Here’s how it works…
If the member absolutely needs the emergency room, we’ll still route them there as soon as possible. We estimate this is around 30% of cases.
If they need help for an issue serviceable through remote or in-person triage—like a mild fever, infection or sprain—we’ll connect them to the appropriate triage team. Our two-way base station enables real-time routing and direct communication with any third party care manager or triage team.
If the member needs other services scheduled like a social worker visit, telepsychiatry, physical therapy, or transportation pickup for a primary care doctor visit, we can help a care plan route them to the appropriate team in the most seamless way possible to handle their needs. Importantly, lack of access to transportation is a common reason people either forego primary care services or call 911/ambulance services and go directly to the ER. This is entirely preventable and costs care plans a ton of money, both in the short- and long-term.

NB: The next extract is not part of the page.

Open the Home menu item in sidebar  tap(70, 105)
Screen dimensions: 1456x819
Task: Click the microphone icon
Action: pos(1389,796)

Another proactive aspect of QMedic’s service is that if we detect something is awry in the home, based on mobility or sleep changes captured from our medical alert device, we’ll prompt our call center to check on the person before escalating the case. This can be particularly important for members such as those with CHF or COPD, where monitoring mobility/sleep anomalies tends to be more relevant in their day-to-day care management.
Taken together, this is what makes QMedic the OnStar for care management. We can scalably and intelligently route and help provision third party services for at-risk people living at home.
For a care plan, which is typically bearing $1,500 and up per unnecessary ER visit, our turnkey routing service requires zero data integration and is priced affordably on a per-member-per-month basis. The service can be set up and shipped easily for populations at high-risk of ER utilization, where cost savings are immediately evident when members are appropriately re-routed.
The future of care management revolves around helping members like Joan live at home and get the right services at the right time at lower cost. At QMedic, it’s this mission that has driven our evolution—it’s also what gets me excited to come to work everyday.